As for facial recognition, the error was in believing that it should be simple to explain what we're doing to a blank slate. Our evolutionary history includes billions of years of friend-or-foe, kin-or-nonkin identification, which means the algorithm that analyzes images for faces will be labyrinthine and involve a bunch of hammered-together pieces. But I don't see anything you've proposed that would lead to a faster solution of this problem; just casual dismissals that everyone's doing it wrong because they use fancy math that just can't be right.

FWIW, the best way to reverse-engineer a kind of cognition is to see what it gets wrong so you know what heuristics it's using. For facial recognition, that means optical illusions regarding faces. For example, look at this.

The bottom two images are the same, but flipped. Yet one face looks thinner than the other. There's a clue worth looking at.

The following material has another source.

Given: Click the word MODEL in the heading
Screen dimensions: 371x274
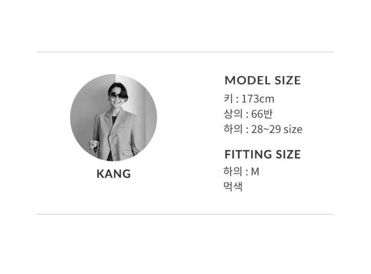Looking at the screenshot, I should click(x=248, y=80).
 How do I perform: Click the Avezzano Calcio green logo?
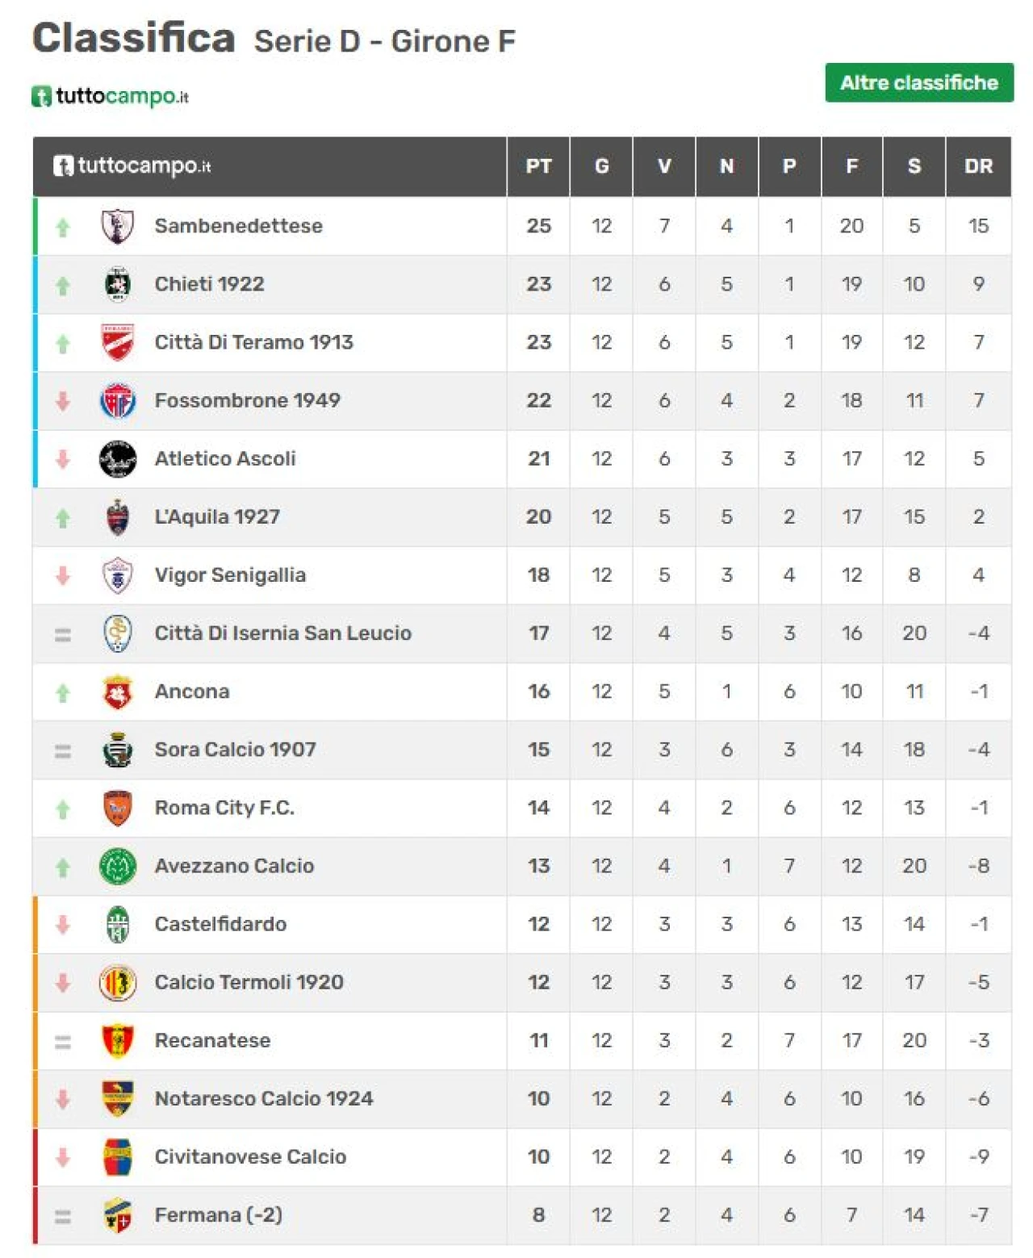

The top two images are upside-down pictures of Margaret Thatcher that don't seem all that different, but when you flip it over to see them right-side up on your photo-viewing tool (and consider this your WARNING), one looks hideously deformed. There's another clue to look at.

Now, how would I have known to do that from the new, great epistemology you're proposing?

Comment author: JanetK 23 May 2010 02:44:26PM 3 points [-]

How right you are about the special nature of face recognition. Another clue is the difficulty of describing a face in words so that another person can picture it. We use aspects of the face that do not register in consciousness to make the identification. Still another clue is that false faces 'pop out' in our vision. Cracks in pavement, clouds in the sky, anything vaguely like a face can pop out as a face. And again, faces are the first things that babies take an interest in. Their eyes will fasten on a plate with a simple happy face (two dots and a line) drawn on it. It is certainly not ordinary every day vision.

Comment author: saturn 23 May 2010 03:40:47PM 0 points [-]

Can you easily read upside down?

I'm asking because neither of the upside-down face illusions seem to "work" for me. (I was immediately startled by the deformed version of Margaret Thatcher.)

Comment author: SilasBarta 23 May 2010 05:14:10PM 1 point [-]

Can you easily read upside down?

Yes, pretty easily (just checked).

I'm asking because neither of the upside-down face illusions seem to "work" for me. (I was immediately startled by the deformed version of Margaret Thatcher.)

So the deformed Thatcher picture wasn't any more startling upon turning the image over? Well, you may have some unusual aspects to your visual cognition. Try it with some more faces and see if the same thing comes up.

Comment author: NancyLebovitz 23 May 2010 09:00:07AM 0 points [-]

Another possibility would be to look at visual recognition systems in other species.